Vertebral augmentation procedures increase survival rate for patients with vertebral compression fractures
Researchers found vertebral augmentation procedures, including vertebroplasty and kyphoplasty, resulted in higher survival rates than nonoperative treatment of patients with vertebral compression fractures.
The 2006 Medicare Provider Analysis and Review file contained data on 72,693 patients with vertebral compression fractures, according to this study. The researchers excluded patients with previous vertebral compression fractures, vertebral augmentations procedures, patients with malignant neoplasm and patients who had died. Patients were at least 65 years or older.
The investigators stratified the remaining 68,752 patients into a nonoperative group of 55.6% of patients, a vertebroplasty group made up of 11.2% of patients and a kyphoplasty group of 33.2% of patients.

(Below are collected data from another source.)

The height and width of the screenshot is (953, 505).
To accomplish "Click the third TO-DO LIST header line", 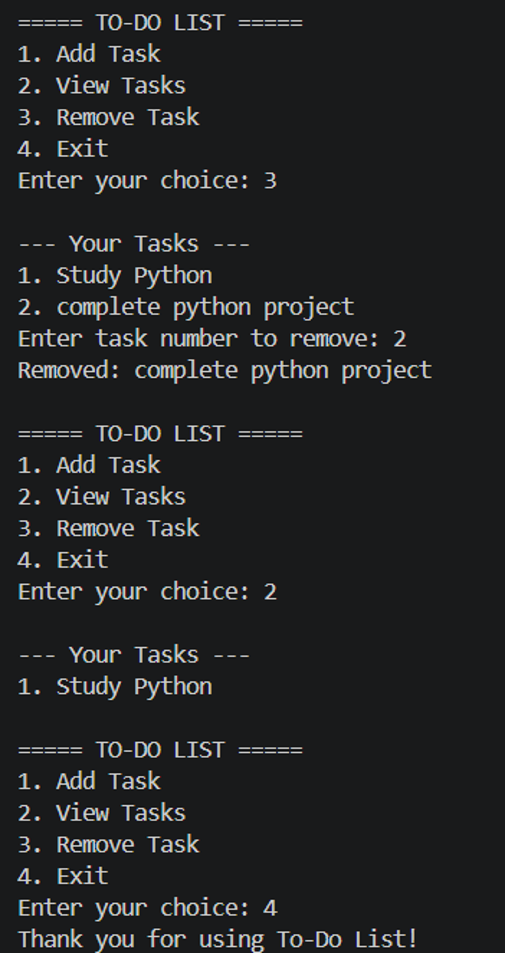I will point(160,750).
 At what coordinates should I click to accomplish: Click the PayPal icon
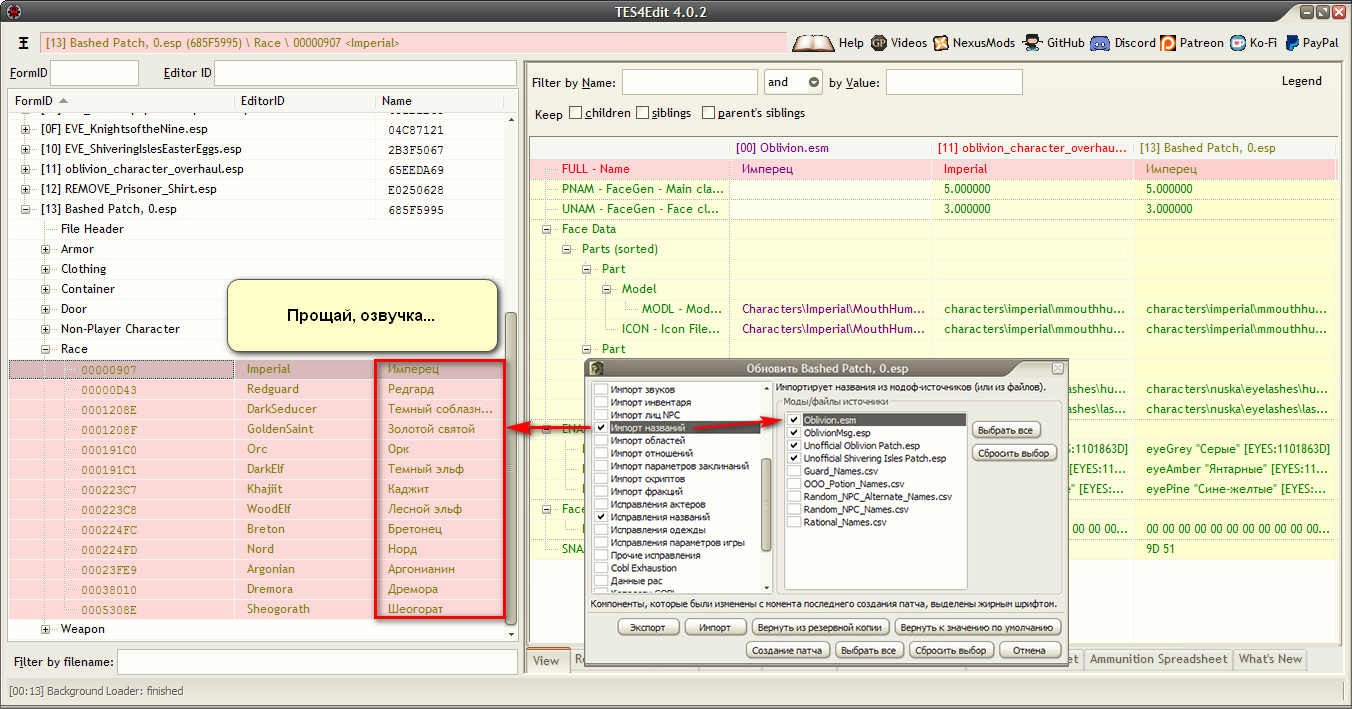click(x=1292, y=43)
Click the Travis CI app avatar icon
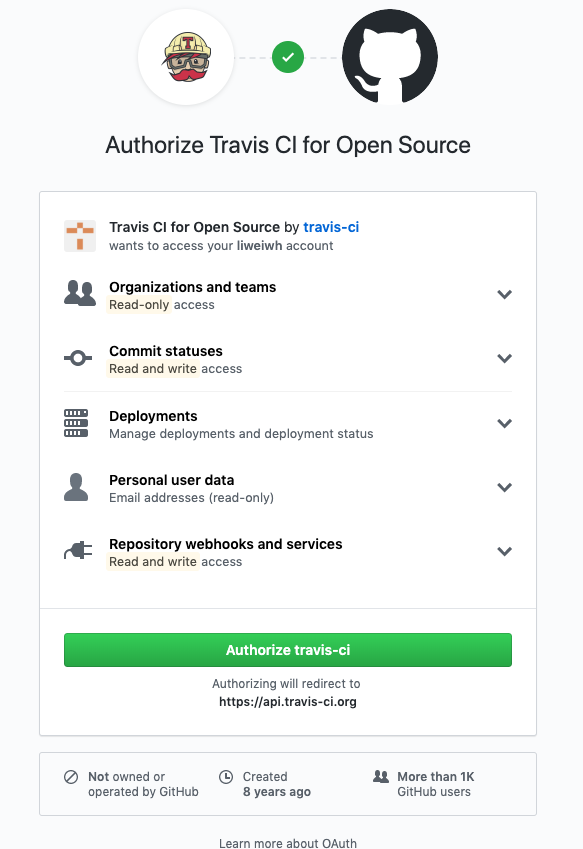 [x=80, y=236]
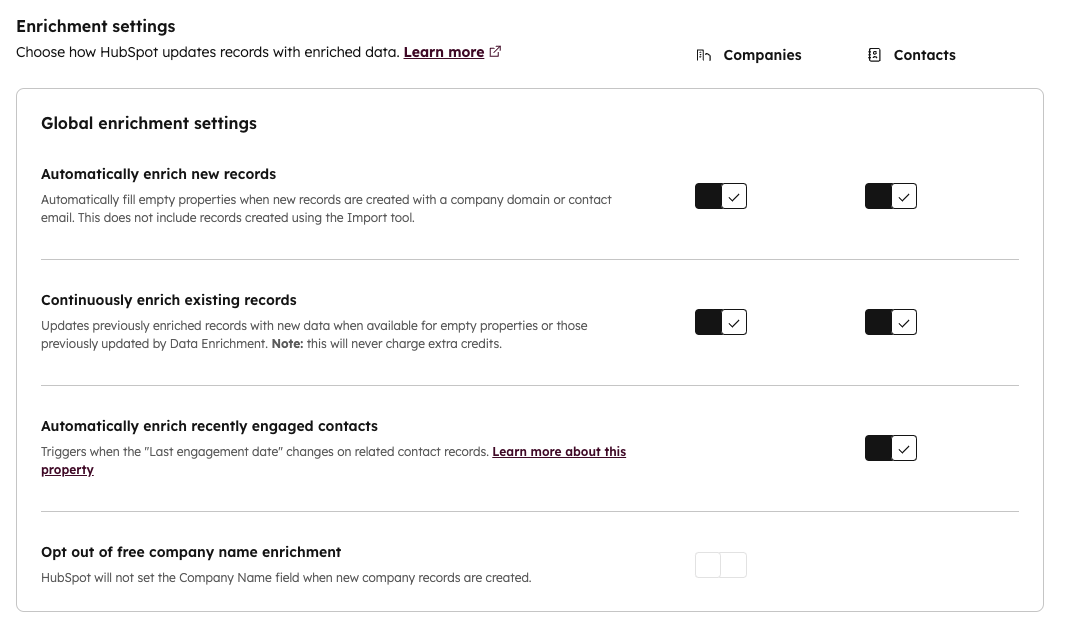Turn off continuous enrichment for Companies
This screenshot has width=1065, height=632.
pyautogui.click(x=721, y=323)
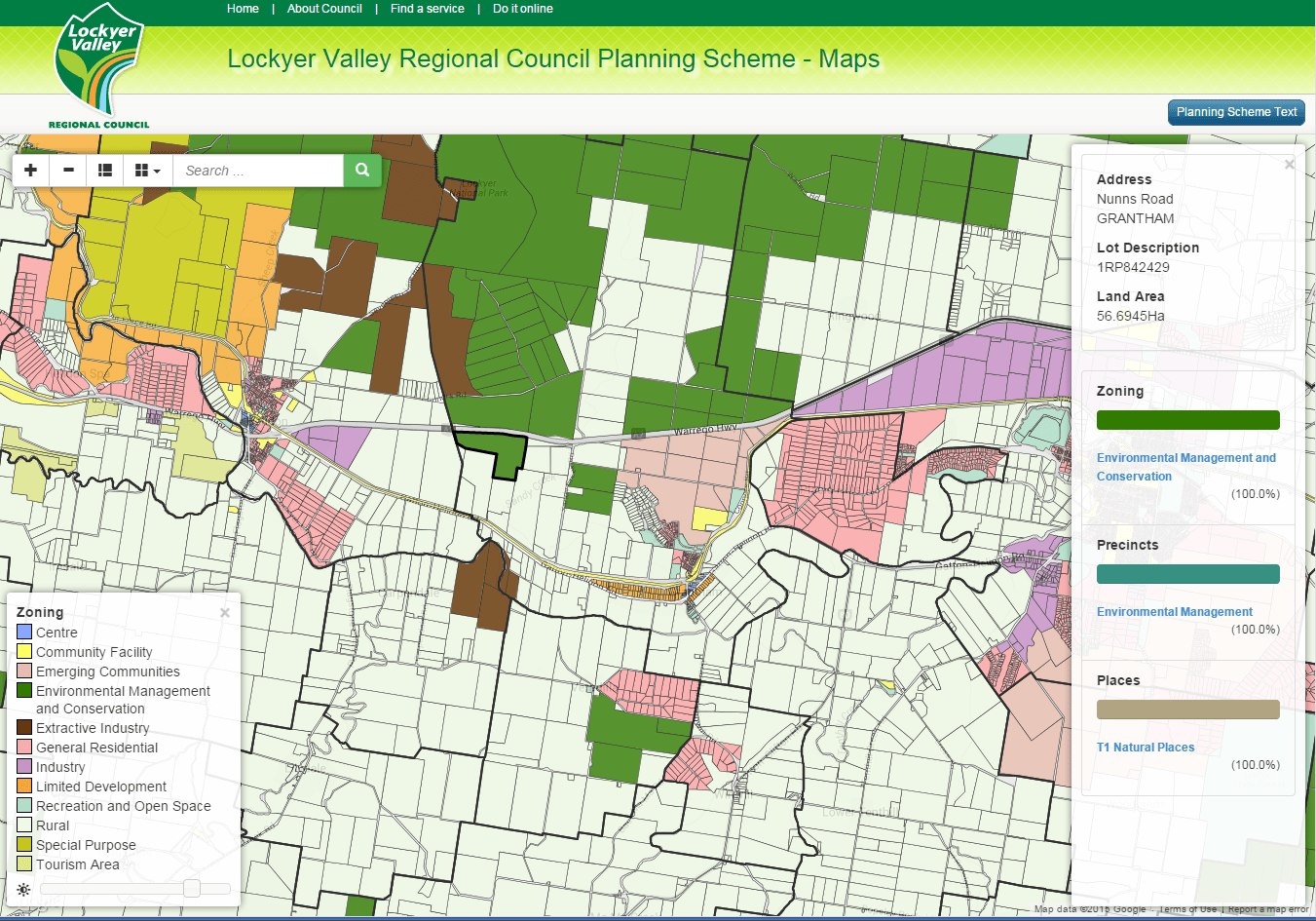Click the sun icon in the Zoning legend
1316x921 pixels.
pyautogui.click(x=23, y=889)
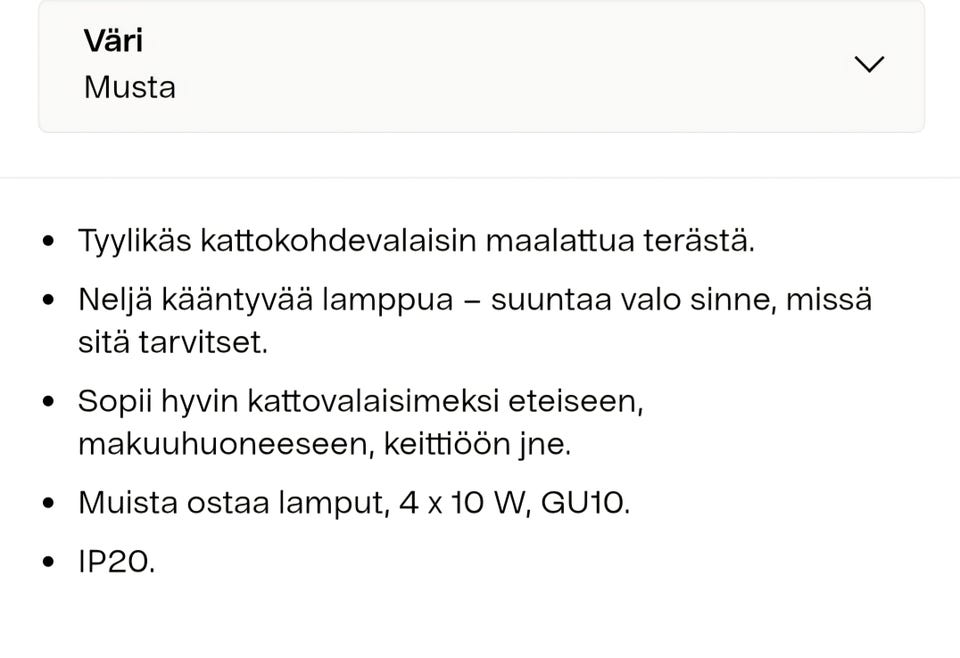
Task: Click the first bullet point marker
Action: (x=49, y=240)
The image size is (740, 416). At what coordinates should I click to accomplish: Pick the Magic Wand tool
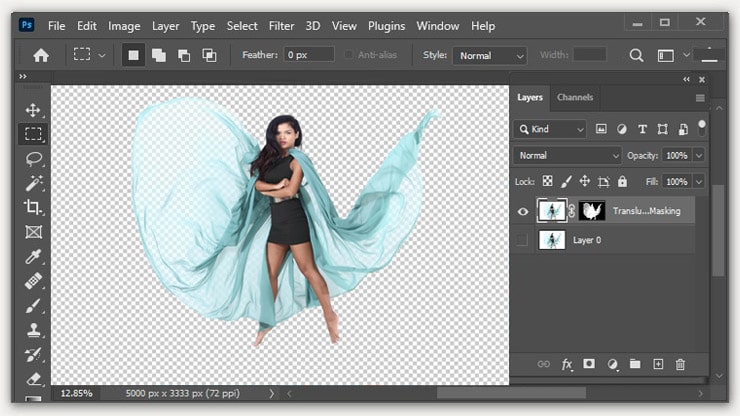coord(33,183)
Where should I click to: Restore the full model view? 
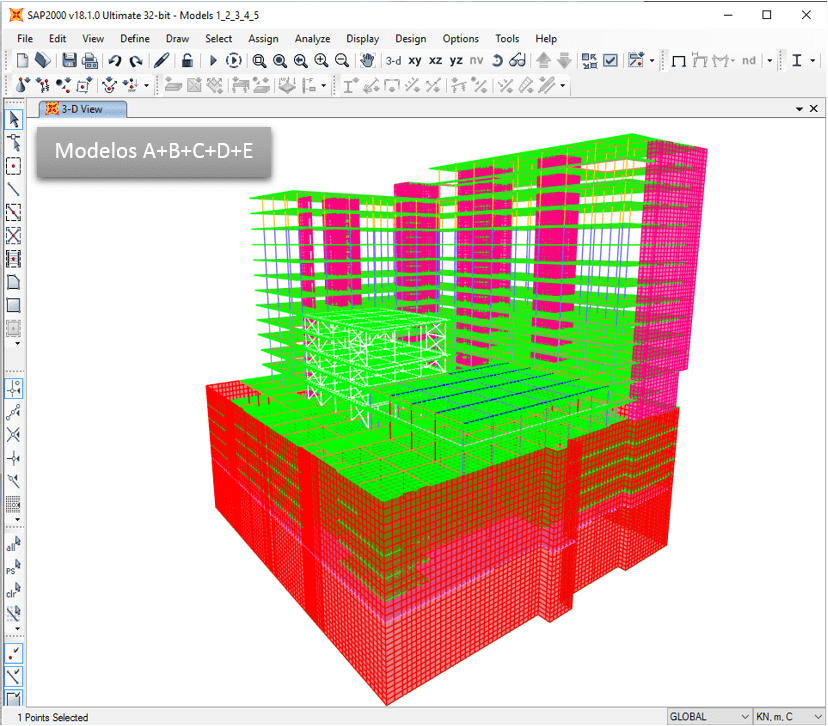(279, 61)
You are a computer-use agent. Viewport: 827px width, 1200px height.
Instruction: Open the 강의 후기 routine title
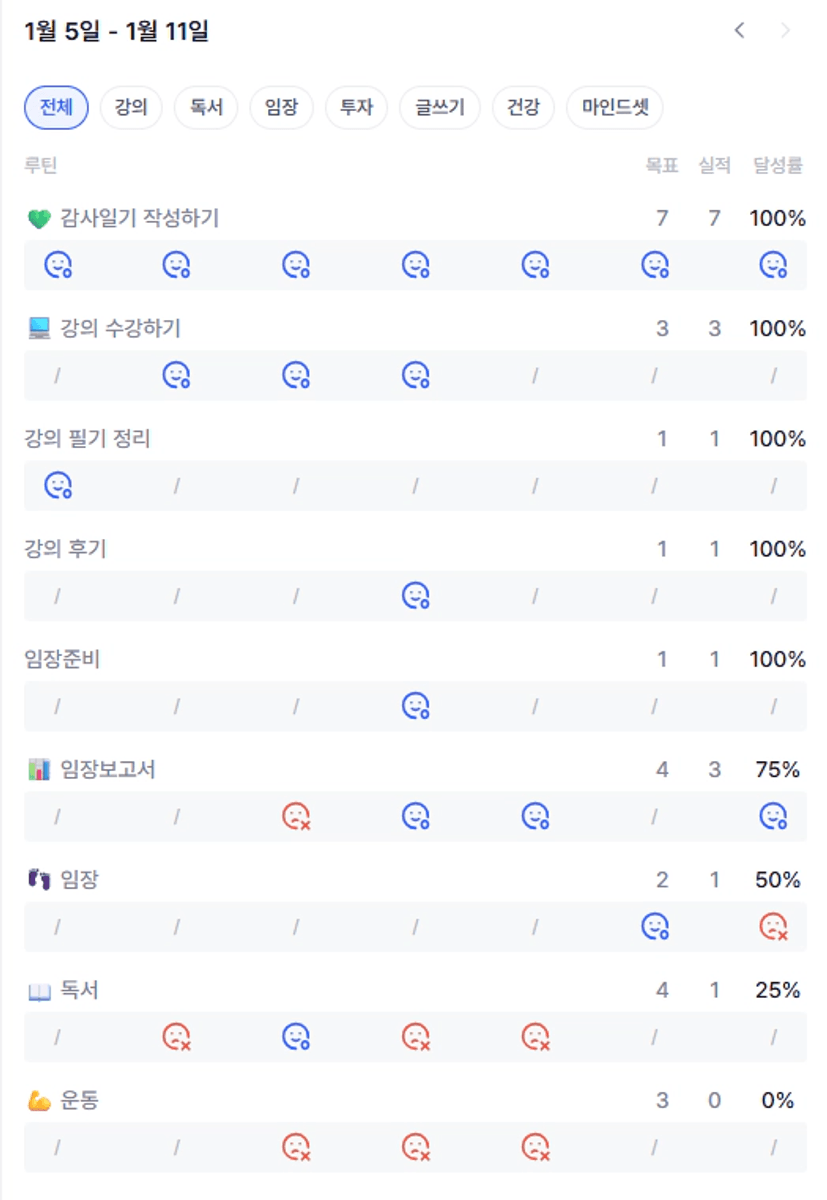[65, 549]
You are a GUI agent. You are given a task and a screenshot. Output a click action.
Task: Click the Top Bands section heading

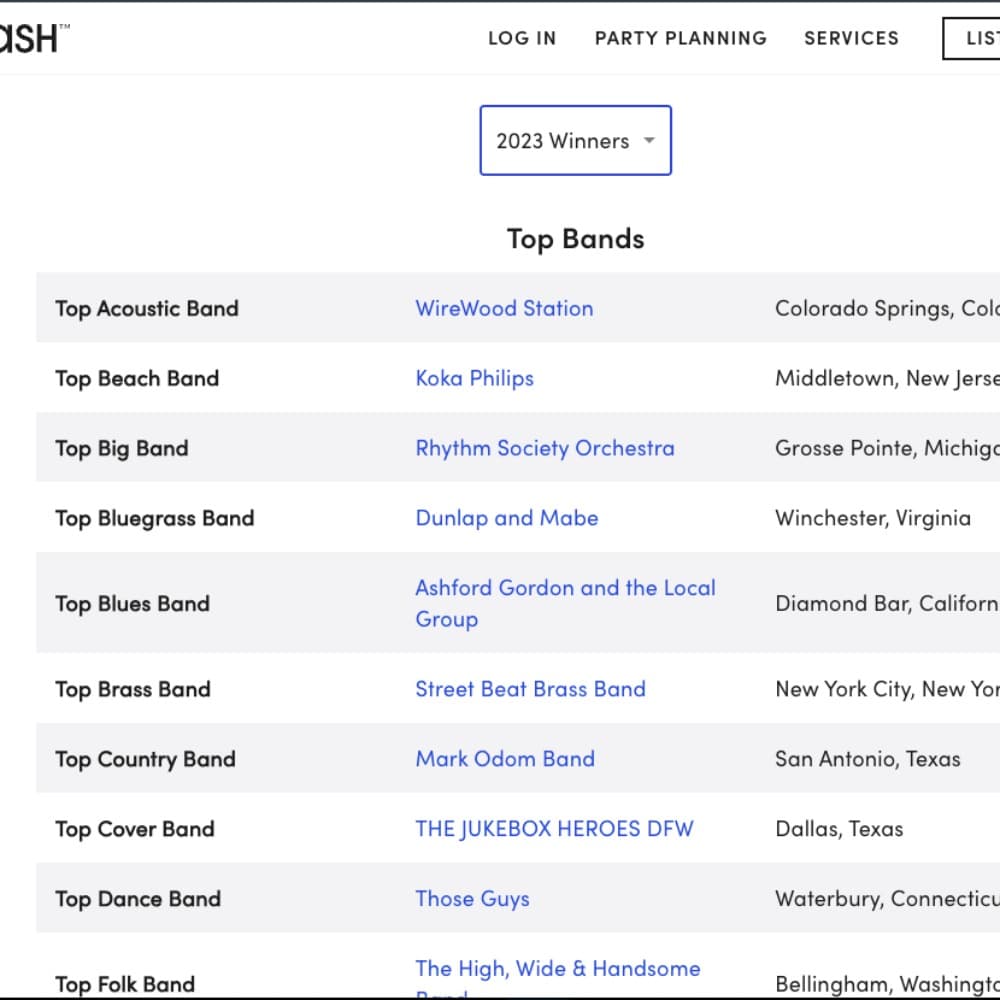(x=575, y=239)
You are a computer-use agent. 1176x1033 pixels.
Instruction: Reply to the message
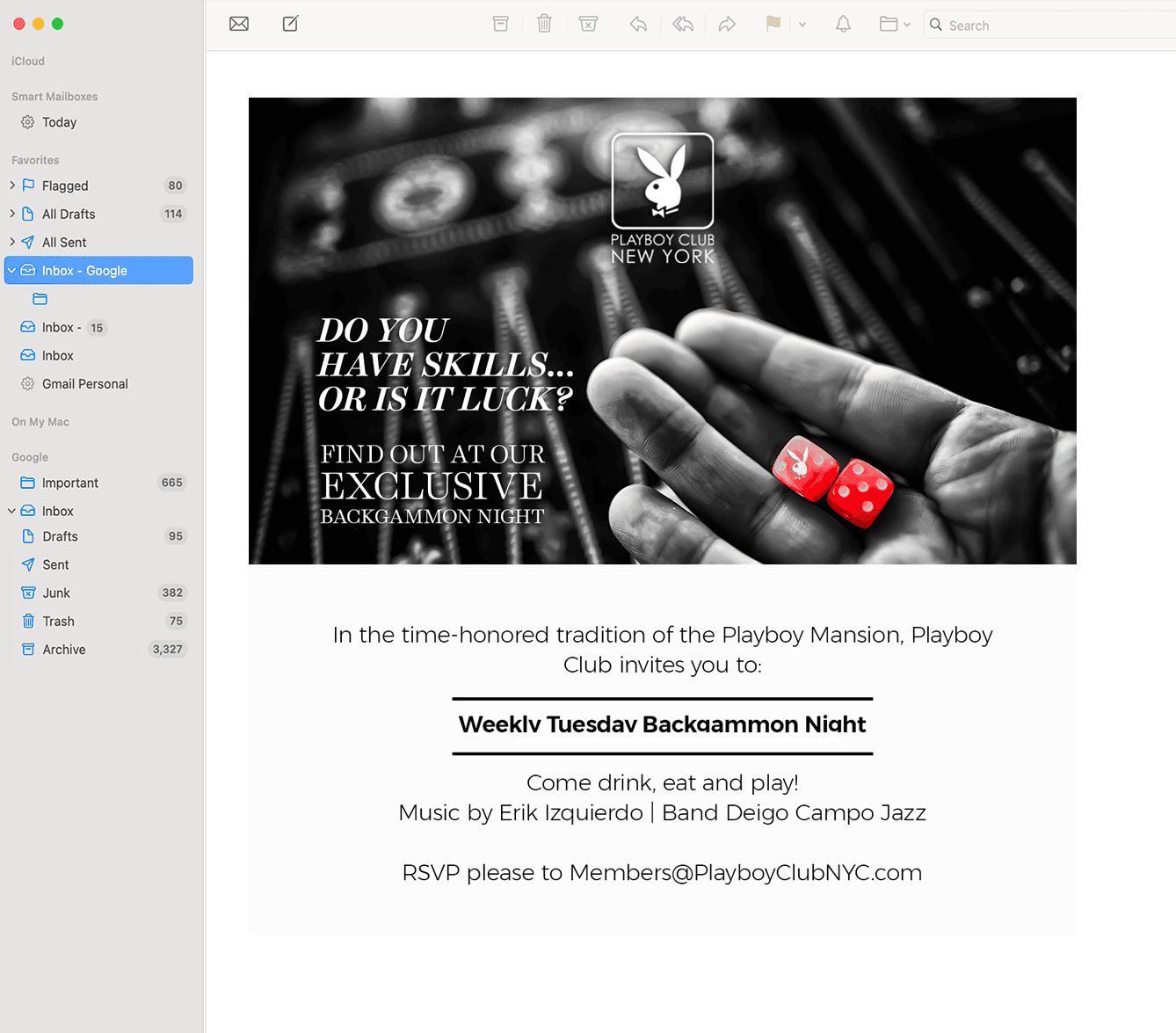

The 3-year survival rate for nonoperative treatment was 42.3%, for vertebroplasty was 49.7% and for kyphoplasty 59.9%. Risk of death was 20% lower in the kyphoplasty group than the vertebroplasty group. Researchers calculated higher hospital charges, but shorter hospital stays in the kyphoplasty group. In addition, the kyphoplasty group was least likely to have pneumonia or decubitus ulcers immediately postoperatively and at 6 months postoperatively, but there was a higher chance they would need additional augmentation procedures than patients in the vertebroplasty group.
"These provocative findings may reflect selection bias and should be addressed in a prospective, direct comparison of methods to treat vertebral compression fractures," the researchers stated in the study.